[Pixel coordinate grounding data]
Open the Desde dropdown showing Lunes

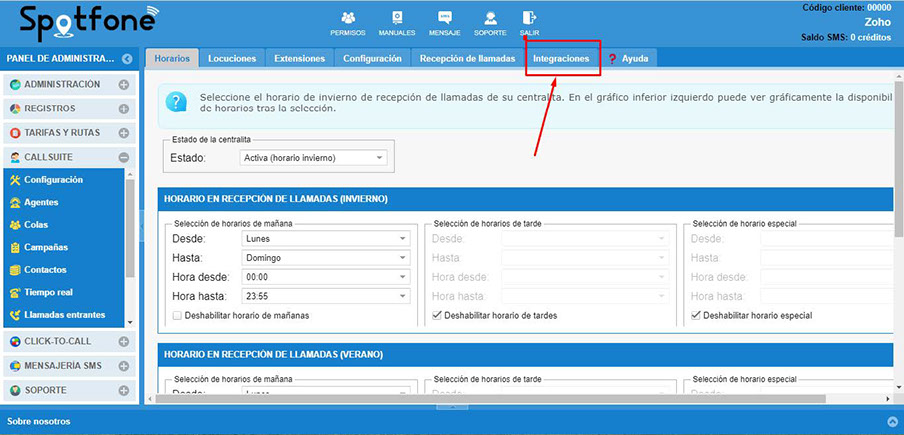325,239
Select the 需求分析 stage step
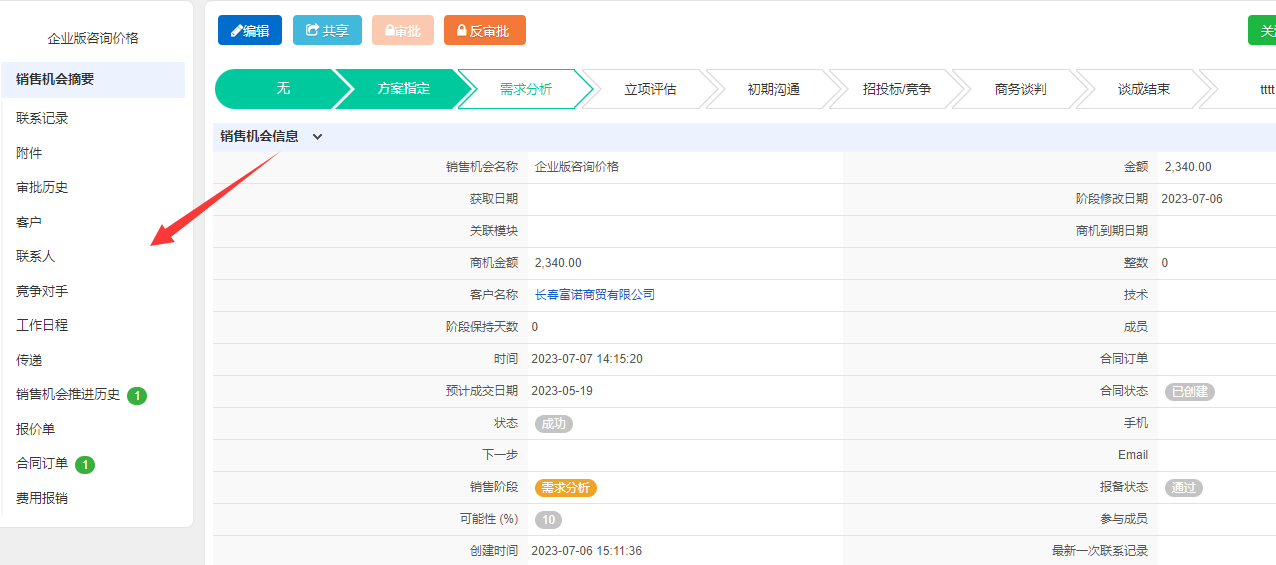This screenshot has width=1276, height=565. 526,89
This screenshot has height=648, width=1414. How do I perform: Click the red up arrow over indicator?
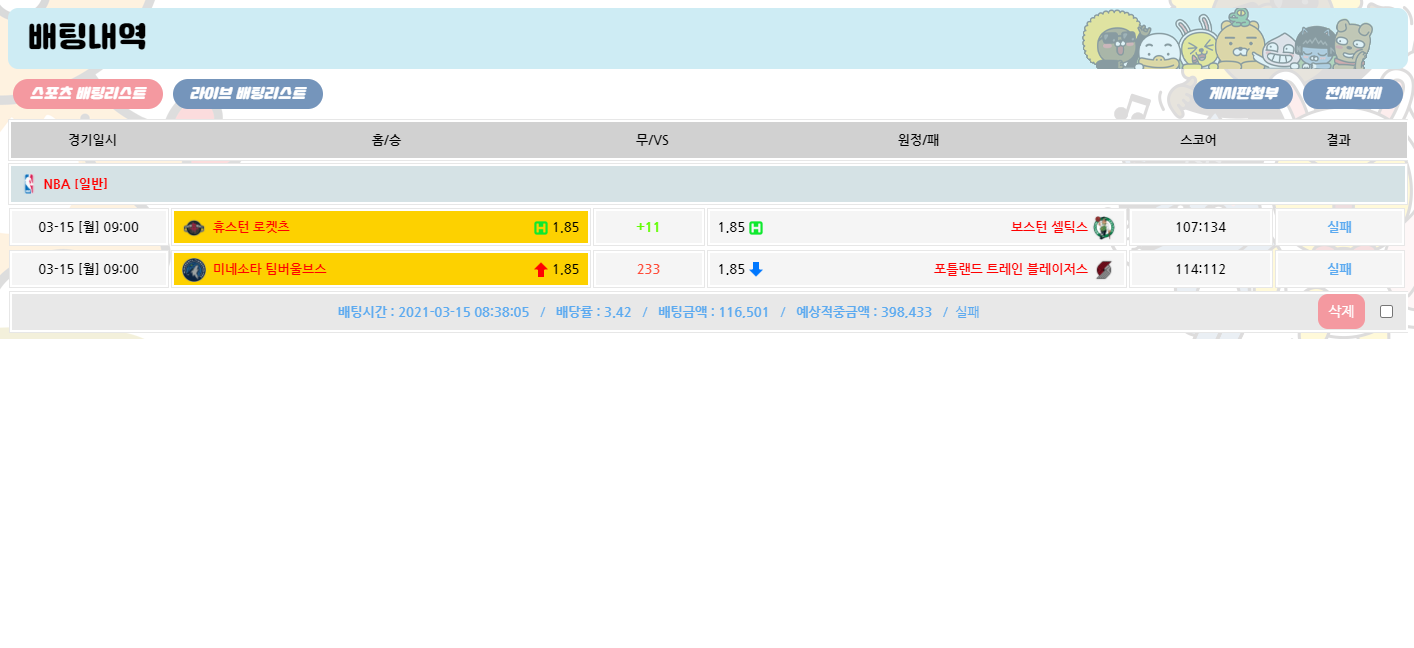541,269
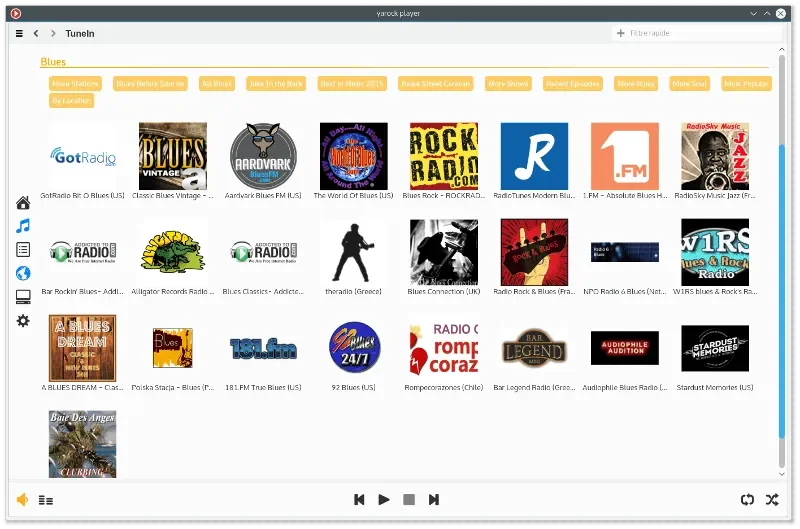Open settings gear in the sidebar
This screenshot has height=529, width=800.
pyautogui.click(x=23, y=321)
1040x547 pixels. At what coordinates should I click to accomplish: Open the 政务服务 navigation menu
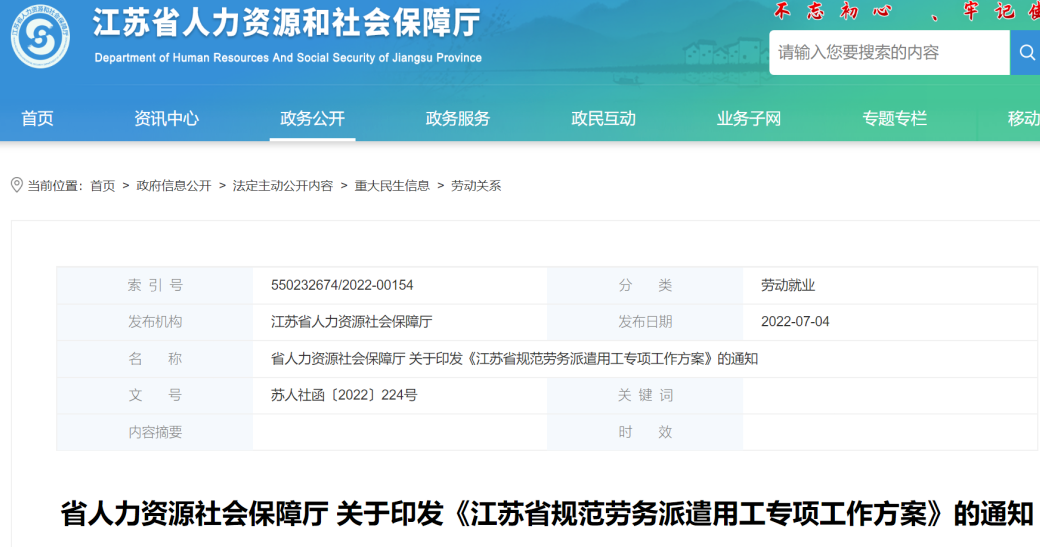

Activity: From the first line to the last, output the data exactly, without the pictures.

Result of this exercise:
Open the Desde dropdown showing Lunes

325,239
Select the 需求分析 stage step
This screenshot has width=1276, height=565. 526,89
This screenshot has height=648, width=1414. How do I perform: Click the red up arrow over indicator?
541,269
Open settings gear in the sidebar
This screenshot has height=529, width=800.
pyautogui.click(x=23, y=321)
1040x547 pixels. At what coordinates should I click to accomplish: Open the 政务服务 navigation menu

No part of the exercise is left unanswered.